Items from a data source:
######

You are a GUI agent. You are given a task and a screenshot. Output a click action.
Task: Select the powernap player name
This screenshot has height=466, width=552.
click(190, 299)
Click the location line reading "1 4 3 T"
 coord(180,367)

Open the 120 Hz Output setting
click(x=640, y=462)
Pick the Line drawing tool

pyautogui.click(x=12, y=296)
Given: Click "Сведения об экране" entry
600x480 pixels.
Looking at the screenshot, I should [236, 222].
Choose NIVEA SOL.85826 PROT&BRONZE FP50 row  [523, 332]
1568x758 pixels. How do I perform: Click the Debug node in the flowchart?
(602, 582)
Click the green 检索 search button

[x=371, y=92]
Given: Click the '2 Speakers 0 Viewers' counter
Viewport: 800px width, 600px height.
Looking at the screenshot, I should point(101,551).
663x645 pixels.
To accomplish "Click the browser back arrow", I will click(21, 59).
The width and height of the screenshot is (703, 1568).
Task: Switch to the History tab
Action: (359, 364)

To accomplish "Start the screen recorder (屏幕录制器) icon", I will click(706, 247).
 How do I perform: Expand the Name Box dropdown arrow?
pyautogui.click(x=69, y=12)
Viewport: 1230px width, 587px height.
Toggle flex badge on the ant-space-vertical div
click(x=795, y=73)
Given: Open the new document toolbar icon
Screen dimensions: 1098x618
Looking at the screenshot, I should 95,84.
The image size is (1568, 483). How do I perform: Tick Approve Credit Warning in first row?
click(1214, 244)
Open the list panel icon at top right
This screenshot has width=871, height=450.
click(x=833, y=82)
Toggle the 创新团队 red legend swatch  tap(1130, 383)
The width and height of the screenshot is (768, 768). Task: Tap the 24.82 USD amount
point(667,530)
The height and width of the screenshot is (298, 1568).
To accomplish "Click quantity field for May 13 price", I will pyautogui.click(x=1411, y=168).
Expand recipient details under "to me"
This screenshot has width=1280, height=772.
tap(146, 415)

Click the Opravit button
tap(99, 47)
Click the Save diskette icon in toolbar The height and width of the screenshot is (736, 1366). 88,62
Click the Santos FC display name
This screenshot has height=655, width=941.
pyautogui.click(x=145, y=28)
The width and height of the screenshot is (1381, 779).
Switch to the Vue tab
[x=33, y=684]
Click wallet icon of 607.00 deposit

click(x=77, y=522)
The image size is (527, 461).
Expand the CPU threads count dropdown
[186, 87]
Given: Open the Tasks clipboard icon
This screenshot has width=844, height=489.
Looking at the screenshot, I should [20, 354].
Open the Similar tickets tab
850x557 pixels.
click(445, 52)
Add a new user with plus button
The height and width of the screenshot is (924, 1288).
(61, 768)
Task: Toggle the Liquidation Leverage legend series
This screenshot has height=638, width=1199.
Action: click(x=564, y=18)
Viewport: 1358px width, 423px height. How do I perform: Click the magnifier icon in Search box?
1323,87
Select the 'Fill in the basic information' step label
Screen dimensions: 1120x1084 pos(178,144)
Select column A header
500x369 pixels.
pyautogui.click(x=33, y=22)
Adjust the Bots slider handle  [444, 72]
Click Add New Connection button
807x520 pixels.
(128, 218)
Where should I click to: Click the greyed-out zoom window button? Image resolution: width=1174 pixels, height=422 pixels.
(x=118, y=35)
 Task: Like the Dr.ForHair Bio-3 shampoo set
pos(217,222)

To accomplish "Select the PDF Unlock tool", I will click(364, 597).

######

What you will do. Without skipping anything, transcribe every line above exactly.

Response area.
You are a GUI agent. You are given a task and a screenshot. Output a click action.
Task: Select the powernap player name
This screenshot has height=466, width=552.
click(190, 299)
Click the location line reading "1 4 3 T"
 coord(180,367)

Open the 120 Hz Output setting
click(x=640, y=462)
Pick the Line drawing tool

pyautogui.click(x=12, y=296)
Given: Click "Сведения об экране" entry
600x480 pixels.
Looking at the screenshot, I should [236, 222].
Choose NIVEA SOL.85826 PROT&BRONZE FP50 row  [523, 332]
1568x758 pixels. How do I perform: Click the Debug node in the flowchart?
(602, 582)
Click the green 检索 search button

[x=371, y=92]
Given: Click the '2 Speakers 0 Viewers' counter
Viewport: 800px width, 600px height.
Looking at the screenshot, I should point(101,551).
663x645 pixels.
To accomplish "Click the browser back arrow", I will click(21, 59).
The width and height of the screenshot is (703, 1568).
Task: Switch to the History tab
Action: (359, 364)

To accomplish "Start the screen recorder (屏幕录制器) icon", I will click(706, 247).
 How do I perform: Expand the Name Box dropdown arrow?
pyautogui.click(x=69, y=12)
Viewport: 1230px width, 587px height.
Toggle flex badge on the ant-space-vertical div
click(x=795, y=73)
Given: Open the new document toolbar icon
Screen dimensions: 1098x618
Looking at the screenshot, I should 95,84.
The image size is (1568, 483). How do I perform: Tick Approve Credit Warning in first row?
click(1214, 244)
Open the list panel icon at top right
This screenshot has width=871, height=450.
click(x=833, y=82)
Toggle the 创新团队 red legend swatch  tap(1130, 383)
The width and height of the screenshot is (768, 768). Task: Tap the 24.82 USD amount
point(667,530)
The height and width of the screenshot is (298, 1568).
To accomplish "Click quantity field for May 13 price", I will pyautogui.click(x=1411, y=168).
Expand recipient details under "to me"
This screenshot has width=1280, height=772.
tap(146, 415)

Click the Opravit button
tap(99, 47)
Click the Save diskette icon in toolbar The height and width of the screenshot is (736, 1366). 88,62
Click the Santos FC display name
This screenshot has height=655, width=941.
pyautogui.click(x=145, y=28)
The width and height of the screenshot is (1381, 779).
Switch to the Vue tab
[x=33, y=684]
Click wallet icon of 607.00 deposit

click(x=77, y=522)
The image size is (527, 461).
Expand the CPU threads count dropdown
[186, 87]
Given: Open the Tasks clipboard icon
This screenshot has width=844, height=489.
Looking at the screenshot, I should [20, 354].
Open the Similar tickets tab
850x557 pixels.
click(445, 52)
Add a new user with plus button
The height and width of the screenshot is (924, 1288).
(61, 768)
Task: Toggle the Liquidation Leverage legend series
This screenshot has height=638, width=1199.
Action: click(x=564, y=18)
Viewport: 1358px width, 423px height. How do I perform: Click the magnifier icon in Search box?
1323,87
Select the 'Fill in the basic information' step label
Screen dimensions: 1120x1084 pos(178,144)
Select column A header
500x369 pixels.
pyautogui.click(x=33, y=22)
Adjust the Bots slider handle  [444, 72]
Click Add New Connection button
807x520 pixels.
(128, 218)
Where should I click to: Click the greyed-out zoom window button? Image resolution: width=1174 pixels, height=422 pixels.
(x=118, y=35)
 Task: Like the Dr.ForHair Bio-3 shampoo set
pos(217,222)

To accomplish "Select the PDF Unlock tool", I will click(364, 597).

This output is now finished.